Sulfonylurea herbicides are widely used at lower dosage for controlling broad-leaf weeds and some grasses in cereals and economic crops. It is important to develop a highly efficient and selective pretreatment method for analyzing sulfonylurea herbicide residues in environments and samples from agricultural products based on magnetic molecularly imprinted polymers (MIPs). The MIPs were prepared by a surface molecular imprinting technique especially using the vinyl-modified Fe3O4@SiO2 nanoparticle as the supporting matrix, bensulfuron-methyl (BSM) as the template molecule, methacrylic acid (MAA) as a functional monomer, trimethylolpropane trimethacrylate (TRIM) as a cross-linker, and azodiisobutyronitrile (AIBN) as an initiator.
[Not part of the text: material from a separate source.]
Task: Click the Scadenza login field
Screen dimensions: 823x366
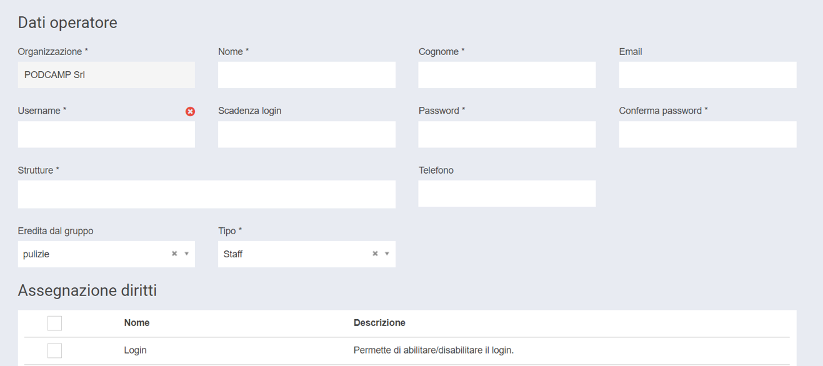Action: tap(306, 134)
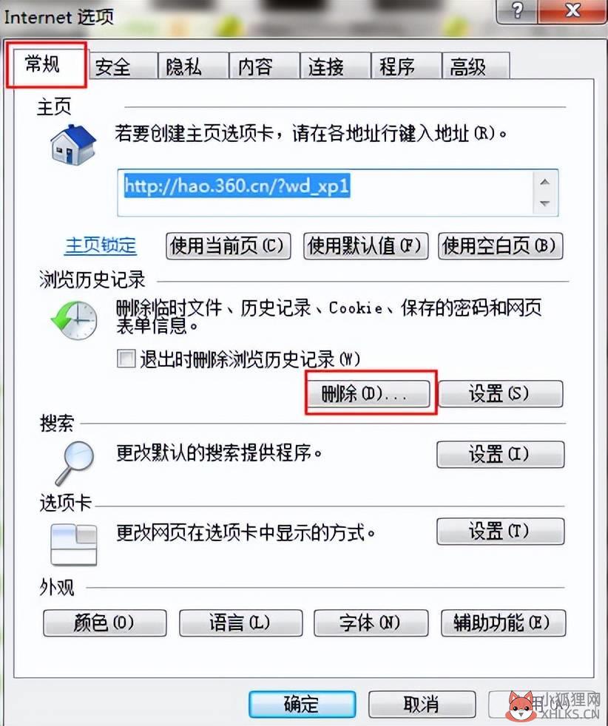
Task: Click inside the homepage address field
Action: tap(325, 193)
The MIPs show high affinity, recognition specificity, fast mass transfer rate, and efficient adsorption performance toward BSM with the adsorption capacity reaching up to 37.32 mg g(-1). Furthermore, the MIPs also showed cross-selectivity for herbicides triasulfuron (TS), prosulfuron (PS), and pyrazosulfuron-ethyl (PSE). The MIP solid phase extraction (SPE) column was easier to operate, regenerate, and retrieve compared to those of C18 SPE column. The developed method showed highly selective separation and enrichment of sulfonylurea herbicide residues, which enable its application in the pretreatment of multisulfonylurea herbicide residues.